### Texte source
Daniel Chemla est venu il y a plus de vingt ans aux USA. Aujourd’hui franco-américain, il est professeur du département de physique de l’université de Berkeley et directeur du Advanced Light Source et du Materials Science Division au Lawrence Berkeley National Laboratory où il fait de la recherche sur les matériaux. Il est notamment membre de la National Academy of Sciences.
Pourquoi avez-vous souhaité vivre aux Etats-Unis?
J’ai fait ma thèse en Physique du Solide dans les laboratoires du Centre National d’Etudes des Télécommunications (CNET). Puis, j’ai travaillé au CNET pendant 13 ans. De chercheur, je suis passé chef de groupe puis chef de département. J’avais d’assez importantes responsabilités au Laboratoire de Bagneux, où nous avions des relations constantes et des échanges réguliers avec Bell Laboratories (qui à l’époque appartenaient à AT&T) sur la recherche télécom. En 1980, ils m’ont invité à passer l’été dans leurs laboratoires aux USA, puis ils m’ont invité une deuxième fois pour un an en 1981 et maintenant je suis aux Etats-Unis depuis 1981…
Qu’est ce qui vous a poussé à rester aux Etats-Unis?
Quand on fait de la recherche, on espère avoir un environnement qui vous soutient. Dès le début, les Bell Laboratories m’ont aidé à avoir mes visas, puis m’ont donné un environnement exceptionnel pour poursuivre mes recherches, publier et obtenir des brevets. En France, France Telecom a détruit le CNET de Bagneux, un joyau de la recherche européenne, et a dispersé des équipes de chercheurs de première classe internationale. Des décisions prisent par des bureaucrates, des gens qui après être passés par des grandes éecoles, comme l’X ou l’ENA, ne font plus grand chose de créatif après.

### Jeu de données
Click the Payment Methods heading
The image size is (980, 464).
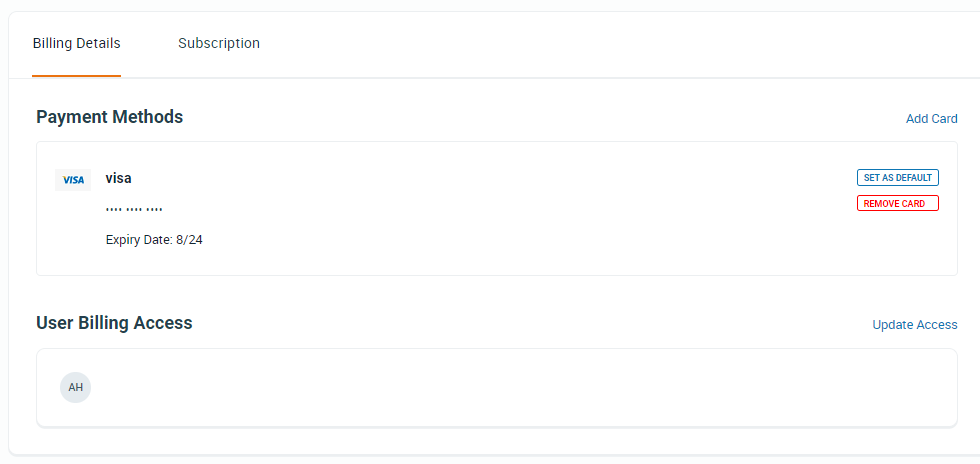pos(109,117)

### Travail à faire
1. Dans l'entretien avec Daniel Chemla ci-dessus, recopiez le passage qui commence par les mots contenant « Quand on fait » et se termine par « de créatif après. ».
2. D'après l'entretien avec Daniel Chemla, quelles fonctions a-t-il occupées successivement au CNET ?

### Problèmes résolus
1.
Quand on fait de la recherche, on espère avoir un environnement qui vous soutient. Dès le début, les Bell Laboratories m’ont aidé à avoir mes visas, puis m’ont donné un environnement exceptionnel pour poursuivre mes recherches, publier et obtenir des brevets. En France, France Telecom a détruit le CNET de Bagneux, un joyau de la recherche européenne, et a dispersé des équipes de chercheurs de première classe internationale. Des décisions prisent par des bureaucrates, des gens qui après être passés par des grandes éecoles, comme l’X ou l’ENA, ne font plus grand chose de créatif après.

2. Chercheur, chef de groupe, chef de département.